Les influences du groupe tranchent radicalement avec la production de l’époque, même avec celle du mouvement manguebit auquel on a parfois rattaché le groupe et qui est alors à son apogée dans la capitale voisine, Recife. Le Cordel s’inscrit dans une certaine mesure dans le sillage du manguebit né une décennie plus tôt. Le groupe partage avec ce mouvement un attachement aux formes d’art du Nordeste les plus populaires, une posture contemporaine de recherche et d’expérimentation et éloignée de tout purisme et contre le rejet d’une tentation régionaliste, le souhait de parler au Brésil et au monde entier. Mais Arcoverde n’est pas Recife, le sertão rural n’est pas la culture littorale de Recife et si certaines références sont communes le groupe a une dynamique différente et un style tout à fait unique.

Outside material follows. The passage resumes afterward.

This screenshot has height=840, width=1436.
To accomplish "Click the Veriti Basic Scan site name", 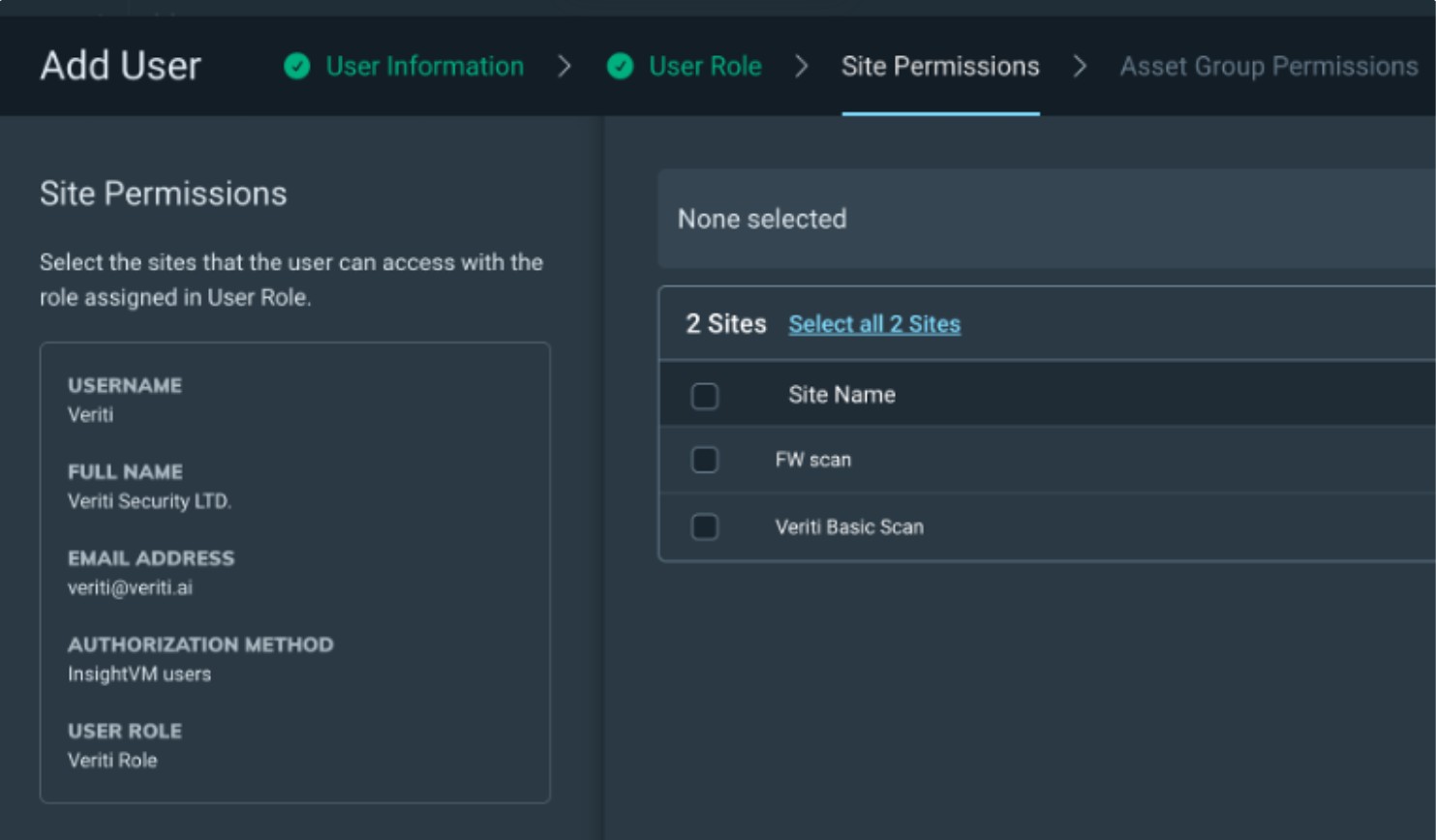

En 2000, le Cordel entre dans les studios. A la production, ils invitent le grand percussionniste et maître du berimbau Naná Vasconcelos, un musicien qui partage avec eux le goût pour les racines et l’expérimentation. L’album s’attache à restituer l’énergie et la folie presque légendaire des concerts du groupe. Il ne ressemble à rien de ce qui a été enregistré jusqu’alors. La poésie lyrique et puissante de Lirinha et des poètes populaire comme Zé da Luz est chantée et déclamée de sa voix habitée. Les percussions omniprésentes sont parfois proches de l’intensité d’une batterie de metal mais n’écrasent jamais les morceaux. Clayton Barros joue avec sa guitare acoustique virtuose et signe plusieurs morceaux avec Lirinha.
Tout un mélange inédit qui permet au groupe, non seulement de confirmer sa réputation dans le Pernambuco mais de séduire le Brésil tout entier. 15.000 albums vendus, du jamais vu pour un groupe d’Arcoverde. Des concerts dans tout le Brésil et même en Europe, plusieurs albums qui suivent en maintenant le niveau achèvent de positionner le Cordel comme un des groupes les plus singuliers de sa génération. Leur carrière s’achève en 2010, avant l’album de trop, et le départ en solo de Lirinha vers des sonorités plus rock.